Sunday is the first of three organized hillclimbs on Mount Diablo in the coming two months. The second of these races is the Tour of California stage 3, which ends with a climb up to the Summit via South Gate Road. But two days before there's a public event, The Diablo Time Trial (not actually a time trial) climbing North Gate Road to the junction before finishing the climb on the ATOC course up Summit Road. The third race is the NorCal-Nevada climbing champship race pn 21 June.
I pre-rode it last Sunday and generated a profile from my Garmin Edge 500 data. Net distance = 17.55 km, gross climbing = 1070 meters, gross descending = 10 meters, average grade = 6.05%. But obviously there's a lot more to the climb than that. The rating is 2.42 Old-La-Honda equivalents, less than the altitude ratio of 2.72 due to the lesser average grade (Old La Honda is 7.2%).
Here's the profile, in imperial units since it was prepared for Low-Key Hillclimbs (replacing the profile I'd done in 2009, which I discovered had the wrong start to the climb).
The climb starts from the north entrance gate to the park. There's a bit of rolling before the climb proper begins. 0.75 miles, but with the serious climbing grade not kicking in until 1.4 miles. On this section, it's important to treat the race as a time trial: get aero, nice steady effort, stay in a good spinnable gear.
Through mile 4, there's two sections of real climbing each followed by a false flat. Then the grade settles into a sustained 6.7%, which it holds with relatively minor deviation until close to Juniper Campground.
But before that, mile 6.2 is the ranger building which marks the finish line for the championship, which is restricted by the park to the North Gate Road since that event goes later in the day (being a time trial) and the park doesn't want to grant exclusive access to the Summit road. It's important to treat the full climb as something much longer: it's 10.8 miles, not 6.2, and ramping it up to this junction would be a big mistake.
The junction between the three public roads: North Gate, South Gate, and Summit, comes at mile 6.4, not long after. From here, it's technically a left onto Summit, although it's actually more of a straight line.

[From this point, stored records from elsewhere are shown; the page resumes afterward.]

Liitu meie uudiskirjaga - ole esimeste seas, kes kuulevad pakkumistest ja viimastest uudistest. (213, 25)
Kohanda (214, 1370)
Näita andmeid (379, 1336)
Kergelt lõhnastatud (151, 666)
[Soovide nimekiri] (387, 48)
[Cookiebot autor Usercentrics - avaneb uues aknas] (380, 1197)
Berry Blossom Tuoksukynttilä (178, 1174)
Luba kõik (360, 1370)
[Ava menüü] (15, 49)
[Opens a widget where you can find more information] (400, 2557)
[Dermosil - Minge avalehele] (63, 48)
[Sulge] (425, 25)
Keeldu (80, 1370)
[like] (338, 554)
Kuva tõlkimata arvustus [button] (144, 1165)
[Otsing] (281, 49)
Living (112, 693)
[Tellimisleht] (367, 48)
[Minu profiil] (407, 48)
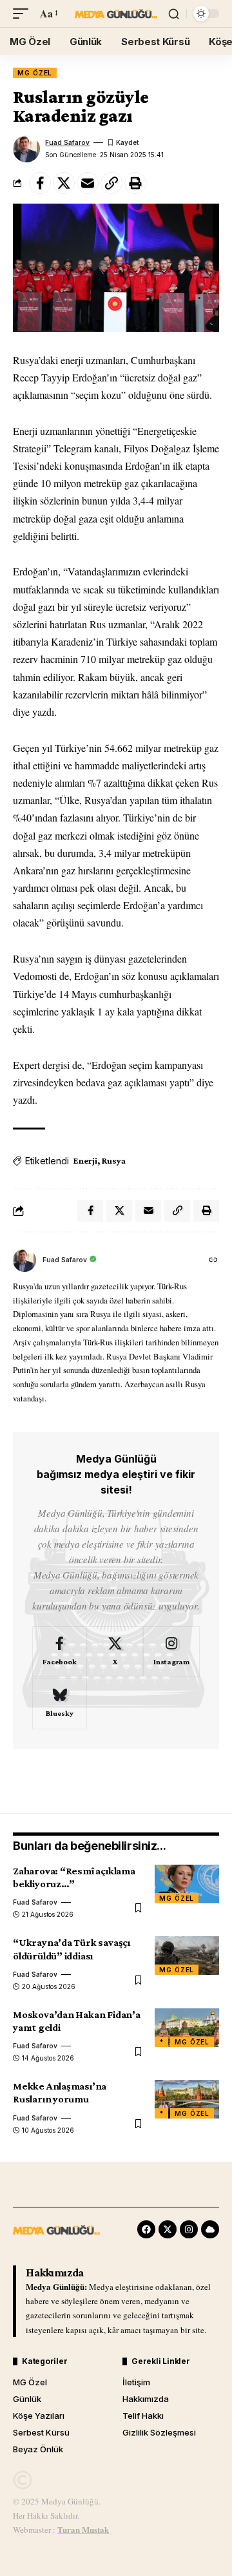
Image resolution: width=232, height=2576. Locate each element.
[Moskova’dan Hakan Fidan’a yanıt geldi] (187, 2027)
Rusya (113, 1160)
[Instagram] (171, 1652)
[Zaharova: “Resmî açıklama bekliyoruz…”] (187, 1884)
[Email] (88, 183)
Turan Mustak (83, 2529)
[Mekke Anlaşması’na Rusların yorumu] (187, 2099)
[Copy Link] (111, 183)
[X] (115, 1652)
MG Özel (34, 73)
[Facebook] (59, 1652)
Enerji (85, 1160)
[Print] (135, 183)
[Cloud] (210, 2229)
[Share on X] (64, 183)
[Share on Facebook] (40, 183)
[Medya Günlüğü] (116, 13)
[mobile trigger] (24, 13)
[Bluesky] (59, 1703)
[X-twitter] (168, 2229)
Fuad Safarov (67, 142)
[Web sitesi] (213, 1261)
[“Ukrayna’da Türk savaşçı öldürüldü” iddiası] (187, 1955)
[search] (173, 14)
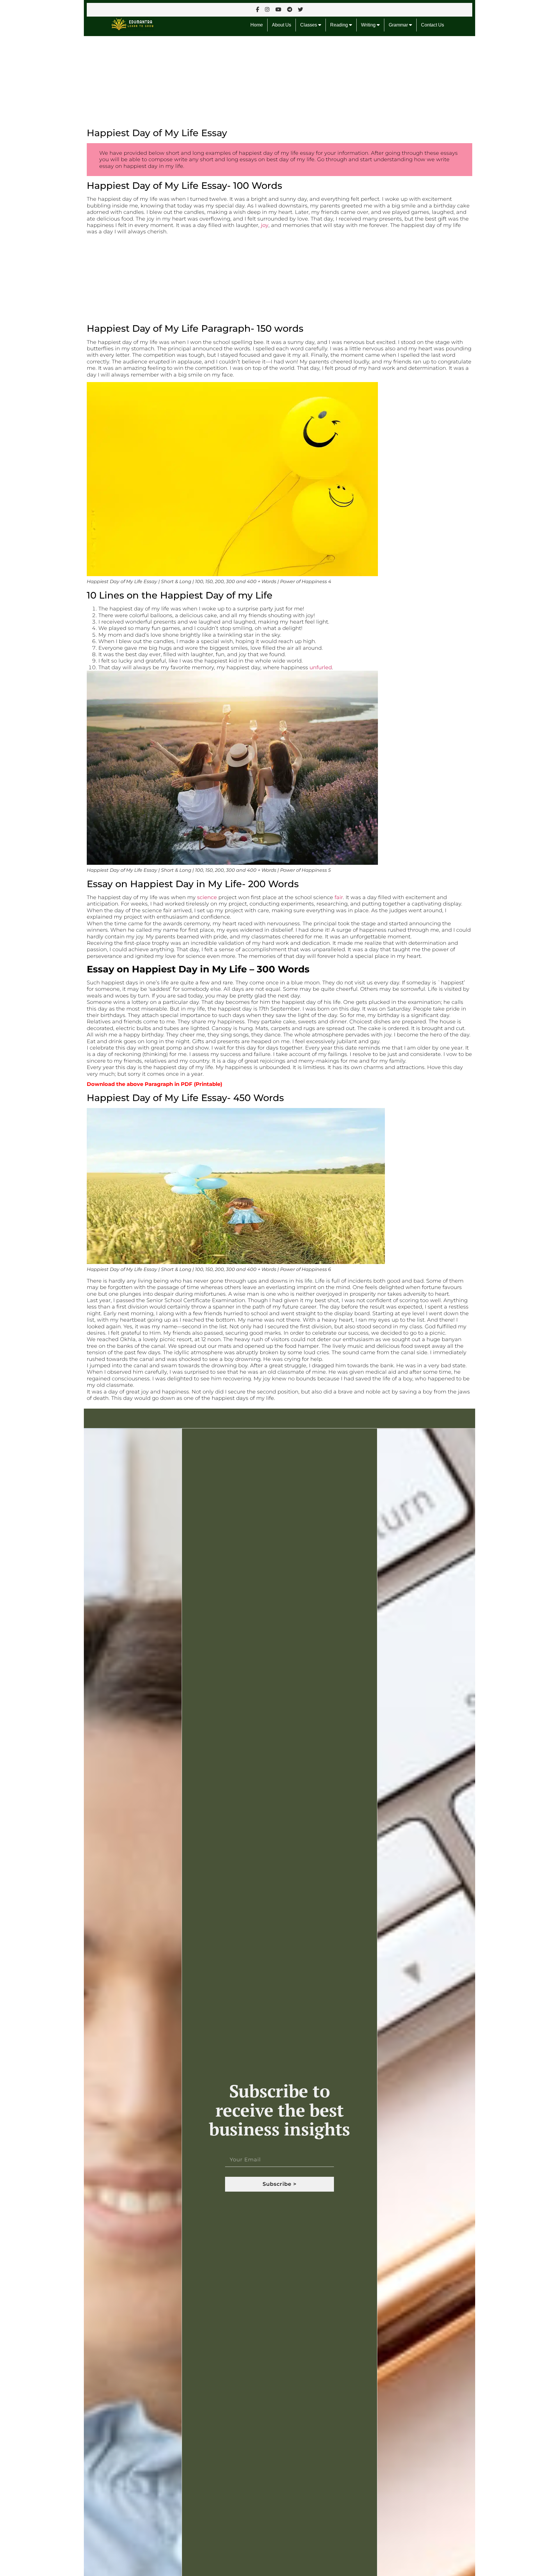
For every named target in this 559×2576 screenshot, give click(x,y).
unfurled (320, 667)
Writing (369, 24)
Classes (309, 24)
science (207, 897)
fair (339, 897)
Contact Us (432, 24)
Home (256, 24)
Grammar (399, 24)
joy (264, 225)
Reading (339, 24)
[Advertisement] (258, 79)
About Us (281, 24)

Throughout much of this first part, from the start at the entrance gate to the junction, numbers are painted on the road in faded paint across the centerline to indicate the number of feet in distance to the summit. These numbers are the hundreds portion to the left of the line, with a "00" to the right of the line which looks more like an "infinity" symbol. These are useful for pacing, although each year they become harder to see.
At the entrance to Summit, there's a sign showing "4.5 miles to summit, 2.5 miles to Juniper Campground". It's still 1700 vertical feet to the summit, a considerable climb, so smart pacing is still important here even though it's very tempting to ratchet up the pain.
There's a few campground entrances along the way, but I'm always looking ahead to Juniper, which to me marks the end game. You can see the sweeping right in the distance up the hillslide as the grade levels out a bit for around a quarter mile. Then it gets steeper again as the road turns the corner and the 3000 foot elevation sign comes into view.
Now it really is end game, with around 700 feet of climbing left in the remaining two miles. With tired legs it's a relatively steep grind just beyond Juniper. I'm looking for the sharp left, then the sharp right, then I now it's time to get really serious.
The grade levels out here to closer to 5% as the road approaches the large parking lot to the right before the crux. And then there it is, the road splits, and it's time to embrace the pain for the final grind to the finish.
The final km, this time in metric since that's my general preference, is shown in detail here. I smoothed data by approximately 20 meters, since the Garmin measures altitude in 1 meters steps.
The first 720 meters are quite gradual, leveling out at 5.3%, and if that were it I'd be riding close to my maximum at this point. But with the finale being what it is, I like to save just a bit extra in reserve.
Then the road splits and you're on the finishing stretch. 15.9% with sections at 17%. My best times here come when I shift into a relatively low gear here, keeping my cadence up, rather than try and power through the short distance. It's only 34 vertical meters, but even that's plenty that it can't be covered in a wreckless sprint. But the end is there, so it's going to hurt no matter what.
That's it: you arrive at the top, utterly wasted. My goal is to keep a fairly steady VAM the whole way, ramping it up maybe 30% for the final grade. I'm planning on using my 34-46 in front, 12-23 in back. The 23 is slightly suboptimal for the final steep bit, bit not too much so. I rode it in a 36-26 on Sunday. That gear is 6.3% smaller, but I expect to be at least 6.3% faster.
For time targets, the results of the 2009 Low-Key Hillclimb, which was an individual time trial, are posted here. Based on this, and my general lack of cycling-specific preparation, and the fact I am old and feeble, 55 minutes would be an excellent result, with 57 minutes a reasonable target, with a conservative goal of breaking the hour.
My preparation, as is usually the case, has been less than optimal, as I got sick Sunday and haven't done anything resembling training for three days now. Hopefully I'll get in a few brisk rides between now and Sunday to get my legs moving again.